## start

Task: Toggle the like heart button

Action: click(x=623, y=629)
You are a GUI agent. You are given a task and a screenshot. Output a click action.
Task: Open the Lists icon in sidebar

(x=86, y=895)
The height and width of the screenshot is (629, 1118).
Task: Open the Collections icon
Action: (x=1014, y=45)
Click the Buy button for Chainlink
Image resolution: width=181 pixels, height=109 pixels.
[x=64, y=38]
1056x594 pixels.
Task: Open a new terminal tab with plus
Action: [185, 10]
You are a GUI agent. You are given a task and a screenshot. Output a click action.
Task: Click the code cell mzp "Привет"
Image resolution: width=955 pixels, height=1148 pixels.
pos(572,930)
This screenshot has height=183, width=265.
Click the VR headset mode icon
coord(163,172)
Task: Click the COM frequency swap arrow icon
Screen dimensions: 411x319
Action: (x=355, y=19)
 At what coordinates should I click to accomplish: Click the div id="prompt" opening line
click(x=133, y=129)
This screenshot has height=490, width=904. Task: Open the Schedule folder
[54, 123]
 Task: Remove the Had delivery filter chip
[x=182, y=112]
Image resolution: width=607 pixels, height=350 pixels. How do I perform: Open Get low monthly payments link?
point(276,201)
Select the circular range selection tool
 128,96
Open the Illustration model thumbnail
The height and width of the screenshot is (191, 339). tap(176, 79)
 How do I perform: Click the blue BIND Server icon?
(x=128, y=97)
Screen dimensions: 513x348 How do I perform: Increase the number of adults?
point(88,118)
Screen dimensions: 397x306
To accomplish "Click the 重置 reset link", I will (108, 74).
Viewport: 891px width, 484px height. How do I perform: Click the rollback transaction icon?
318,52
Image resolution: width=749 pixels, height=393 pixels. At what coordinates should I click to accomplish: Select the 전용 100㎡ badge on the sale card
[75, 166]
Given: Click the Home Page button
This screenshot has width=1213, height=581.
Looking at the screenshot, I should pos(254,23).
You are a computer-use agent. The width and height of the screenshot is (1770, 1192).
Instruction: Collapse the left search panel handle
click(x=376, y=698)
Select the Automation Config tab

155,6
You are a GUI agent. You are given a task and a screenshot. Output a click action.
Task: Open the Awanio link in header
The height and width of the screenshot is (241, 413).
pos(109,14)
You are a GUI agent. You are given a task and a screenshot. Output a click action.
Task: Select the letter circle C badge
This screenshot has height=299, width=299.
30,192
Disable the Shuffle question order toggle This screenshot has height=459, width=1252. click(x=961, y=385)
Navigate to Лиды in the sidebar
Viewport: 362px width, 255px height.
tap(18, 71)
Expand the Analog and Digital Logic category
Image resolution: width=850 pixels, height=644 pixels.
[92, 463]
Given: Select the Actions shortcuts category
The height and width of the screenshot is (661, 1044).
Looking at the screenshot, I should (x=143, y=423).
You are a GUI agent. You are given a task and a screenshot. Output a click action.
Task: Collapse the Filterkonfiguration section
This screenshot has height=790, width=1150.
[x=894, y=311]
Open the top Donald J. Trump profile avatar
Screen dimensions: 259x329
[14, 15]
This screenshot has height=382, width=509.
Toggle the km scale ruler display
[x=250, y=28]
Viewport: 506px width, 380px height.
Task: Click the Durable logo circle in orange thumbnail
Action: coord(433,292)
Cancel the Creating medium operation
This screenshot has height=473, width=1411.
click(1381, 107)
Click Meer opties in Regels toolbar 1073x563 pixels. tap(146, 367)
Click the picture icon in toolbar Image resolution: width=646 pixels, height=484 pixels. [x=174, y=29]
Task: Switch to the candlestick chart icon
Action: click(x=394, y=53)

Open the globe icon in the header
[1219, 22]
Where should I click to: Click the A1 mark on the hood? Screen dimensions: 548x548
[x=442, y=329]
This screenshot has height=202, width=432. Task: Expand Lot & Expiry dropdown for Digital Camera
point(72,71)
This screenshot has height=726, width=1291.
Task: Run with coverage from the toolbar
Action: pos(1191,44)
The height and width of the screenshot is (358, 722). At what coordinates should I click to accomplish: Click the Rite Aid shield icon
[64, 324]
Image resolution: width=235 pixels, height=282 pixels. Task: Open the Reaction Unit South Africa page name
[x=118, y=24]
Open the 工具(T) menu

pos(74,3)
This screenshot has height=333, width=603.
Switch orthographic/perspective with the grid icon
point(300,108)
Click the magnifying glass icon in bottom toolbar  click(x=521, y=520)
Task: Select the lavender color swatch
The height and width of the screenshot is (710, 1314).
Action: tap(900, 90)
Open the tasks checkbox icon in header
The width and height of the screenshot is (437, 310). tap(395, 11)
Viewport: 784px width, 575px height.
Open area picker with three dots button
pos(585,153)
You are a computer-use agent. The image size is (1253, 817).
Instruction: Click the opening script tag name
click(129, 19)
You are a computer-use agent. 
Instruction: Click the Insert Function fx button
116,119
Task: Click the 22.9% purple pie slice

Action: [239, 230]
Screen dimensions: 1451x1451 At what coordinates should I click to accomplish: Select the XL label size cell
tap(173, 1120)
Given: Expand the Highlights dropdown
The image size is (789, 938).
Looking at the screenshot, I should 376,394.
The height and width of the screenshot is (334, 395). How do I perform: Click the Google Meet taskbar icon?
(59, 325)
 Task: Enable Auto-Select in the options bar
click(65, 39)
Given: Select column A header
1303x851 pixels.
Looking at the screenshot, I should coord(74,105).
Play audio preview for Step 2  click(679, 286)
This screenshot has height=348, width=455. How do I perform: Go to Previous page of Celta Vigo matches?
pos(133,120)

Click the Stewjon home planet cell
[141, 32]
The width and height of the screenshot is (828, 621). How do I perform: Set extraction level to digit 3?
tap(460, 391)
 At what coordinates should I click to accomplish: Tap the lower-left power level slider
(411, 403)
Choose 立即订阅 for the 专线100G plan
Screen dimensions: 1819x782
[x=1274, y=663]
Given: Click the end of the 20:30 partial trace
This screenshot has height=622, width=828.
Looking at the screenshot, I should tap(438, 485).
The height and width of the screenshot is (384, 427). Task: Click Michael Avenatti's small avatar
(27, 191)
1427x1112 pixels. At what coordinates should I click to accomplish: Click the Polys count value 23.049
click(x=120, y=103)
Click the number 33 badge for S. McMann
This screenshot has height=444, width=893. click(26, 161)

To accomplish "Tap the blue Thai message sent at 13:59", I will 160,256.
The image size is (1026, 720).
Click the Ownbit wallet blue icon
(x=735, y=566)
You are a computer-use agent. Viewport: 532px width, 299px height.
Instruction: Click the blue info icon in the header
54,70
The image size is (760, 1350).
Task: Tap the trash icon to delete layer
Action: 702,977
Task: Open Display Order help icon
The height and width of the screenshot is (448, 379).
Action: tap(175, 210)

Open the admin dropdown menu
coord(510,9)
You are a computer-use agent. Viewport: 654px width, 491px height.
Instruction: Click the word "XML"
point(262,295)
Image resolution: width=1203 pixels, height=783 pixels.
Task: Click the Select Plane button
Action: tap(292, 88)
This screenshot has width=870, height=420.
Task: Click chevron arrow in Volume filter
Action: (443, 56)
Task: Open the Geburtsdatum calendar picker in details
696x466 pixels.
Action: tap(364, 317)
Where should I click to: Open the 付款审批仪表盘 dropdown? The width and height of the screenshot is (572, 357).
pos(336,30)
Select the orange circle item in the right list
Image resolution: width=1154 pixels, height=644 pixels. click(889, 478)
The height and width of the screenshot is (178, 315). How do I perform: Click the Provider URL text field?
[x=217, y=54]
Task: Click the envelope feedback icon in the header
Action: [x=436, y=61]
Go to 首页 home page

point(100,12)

## end

# [Aim of the task]
Duplicate the entries above from the line with "The image size is (1026, 720)." to the line with "pos(336,30)", keeping both of those lines.

# [Task result]
The image size is (1026, 720).
Click the Ownbit wallet blue icon
(x=735, y=566)
You are a computer-use agent. Viewport: 532px width, 299px height.
Instruction: Click the blue info icon in the header
54,70
The image size is (760, 1350).
Task: Tap the trash icon to delete layer
Action: 702,977
Task: Open Display Order help icon
The height and width of the screenshot is (448, 379).
Action: tap(175, 210)

Open the admin dropdown menu
coord(510,9)
You are a computer-use agent. Viewport: 654px width, 491px height.
Instruction: Click the word "XML"
point(262,295)
Image resolution: width=1203 pixels, height=783 pixels.
Task: Click the Select Plane button
Action: tap(292, 88)
This screenshot has width=870, height=420.
Task: Click chevron arrow in Volume filter
Action: (443, 56)
Task: Open the Geburtsdatum calendar picker in details
696x466 pixels.
Action: tap(364, 317)
Where should I click to: Open the 付款审批仪表盘 dropdown? The width and height of the screenshot is (572, 357).
pos(336,30)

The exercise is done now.